Eric Jackson, a former employee of PayPal and now the CEO of the online-investing platform CapLinked, worries that implementing the “Buffett rule” would hurt the pool of investment money available to tech start-ups. His logic on this point is unimpeachable: If the Buffett rule means taxing capital gains more like normal income, then it will, on the margin, hurt investment of all kinds, including investment in tech start-ups.
Hmmm. “On the margin” is doing a lot of heavy lifting here. I’ve never seen any compelling evidence that higher capital gains rates have more than a minuscule effect on investment. Changes in rates can have short-term effects as investors rush to sell assets before new rates takes effect, and high rates can also produce a modest “lock-in” effect, in which investors hold on to assets in order to avoid taxation.
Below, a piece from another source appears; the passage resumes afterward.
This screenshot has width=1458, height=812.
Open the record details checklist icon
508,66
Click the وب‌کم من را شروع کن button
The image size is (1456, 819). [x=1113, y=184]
But the long-term effects appear to be very small, and low rates have a serious drawback: they spur a huge amount of unproductive tax sheltering as wealthy taxpayers spend time trying to figure out how to redefine ordinary income as capital gains. This is not just useless, it’s positively damaging. What’s more, capital gains already get favorable tax treatment just by virtue of the fact that gains can accumulate year after year tax free. You only have to pay taxes when you sell, and the net effect of this is a low effective tax rate compared to income that you have to pay taxes on as it’s earned.
My own take is that capital gains rates should, perhaps, be a bit lower than ordinary income rates, but only a bit. Maybe 30% or so, compared to 35% or 40% for ordinary income. I’d sure like to hear the case that a lower rate really has any significant long-term negative effects on investment or capital formation.